The mixosaurid humerus is short and wide, particularly so in Mixosaurus. The front margin of the humerus is drawn out into a plate-like flange. The only prominent ridge on the surface of the bone is the deltopectroal crest, which is separated from the humeral head by a notch. The bones below the humerus (the radius in front and ulna behind) are also abbreviated in length. Both the front and back sides of the radius are bowed inwards, while the ulna's rear edge is unnotched, with the exception of P. callawayi. The wrist is composed of polygonal carpals fitting firmly together, with four bones in the upper row (namely the radiale, intermedium, ulnale, and pisiform) and five bones in the lower row (distal carpals). Distal to the pisiform, many mixosaurids also have an additional, second pisiform. Of the distal carpals, the first is the largest, and is at least as large as the fifth metacarpal. The fourth distal carpal is also larger than the fifth metacarpal, except in P. atavus, which is more like earlier ichthyopterygians. The bones of the fingers, the metacarpals and phalanges, are flat and abbreviated, and unlike the carpals also have shafts, with the exception of those on the leading and trailing edges of the fin, whose outer-facing edges are often straight. Mixosaurids typically have five digits in their forelimbs, though some specimens of Phalarodon have an extra finger stemming from the pisiforms. Each digit in the mixosaurid forelimb can contain as many as ten phalanges.

Compared to the earliest ichthyopterygians, the mixosaurid pelvis is small, though it is still large compared to the extremely reduced pelves of post-Triassic ichthyosaurs.
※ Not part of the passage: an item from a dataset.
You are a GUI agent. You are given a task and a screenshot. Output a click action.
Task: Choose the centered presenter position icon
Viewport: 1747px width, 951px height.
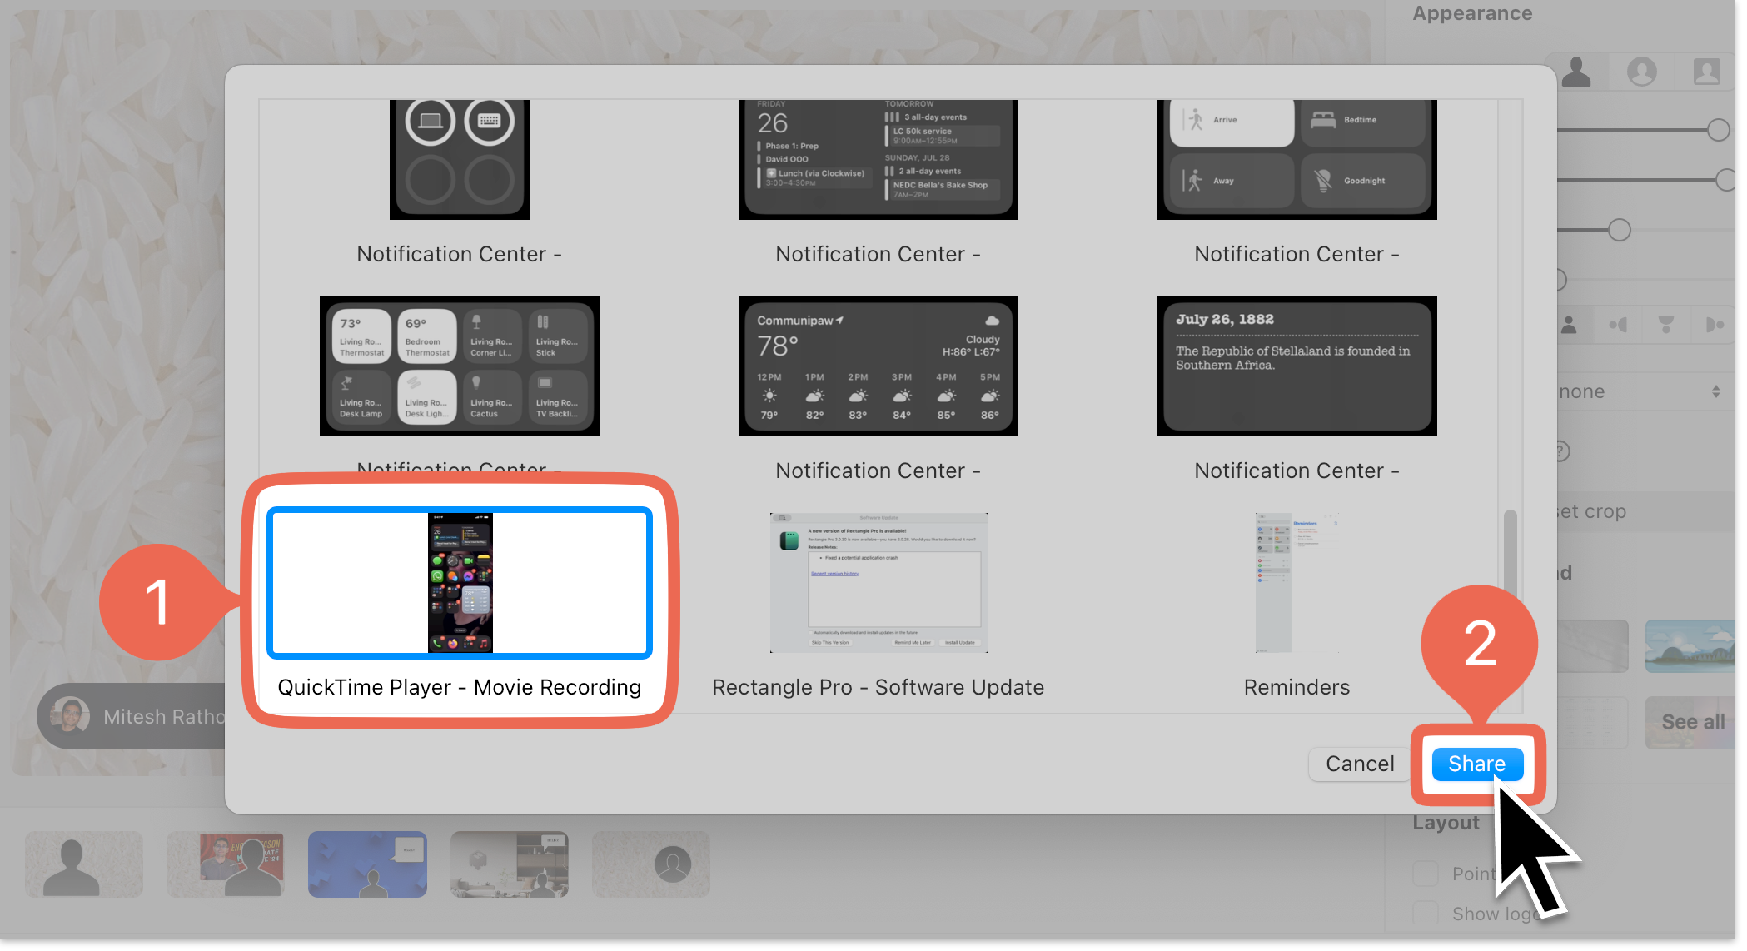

Historically, it was suggested that the upper hip bones, the ilia, articulated with the vertebral column, however, the hips of all hueneosaurs lacked attachment to spine. There are two pairs of lower hip bones, the pubic bones and ischia, the former the larger of the two, often significantly so. Each pubic bone typically bears a small opening called an obturator foramen, though it is occasionally lacking in M. cornalianus. The ischia meet each other along the midline, forming a symphysis.

Mixosaurid hindlimbs are rather small, with their length being under two thirds that of the forelimbs, a condition also seen convergently in later ichthyosaurs. The flat long bones of the hindlimb are quite short, much like those of the forelimb. The polygonal foot bones fit tightly together, with four distal tarsals (ankle bones). Typically, there are five metatarsals below them, however, some mixosaurids have only four per limb. Nevertheless, there are always five digits, which contain an increased number of bones. The front edges of the phalanges on the leading edge of the limb are notched in some mixosaurids, but flat in others.

===Soft tissue===
Exceptionally preserved specimens of Mixosaurus cornalianus preserve smooth, scaleless skin. These specimens also show that M. cornalianus had a dorsal fin, which was internally supported by collagen fibers and set far forwards on the body, where the trunk was deepest. The caudal peak supported the triangular upper lobe of the tail fin, similar in structure to that of the dorsal fin, with supporting fibers below the outer layer of skin. The tail fin of Mixosaurus is not crescentic, as seen in later ichthyosaurs, with the upper and lower lobes having different sizes.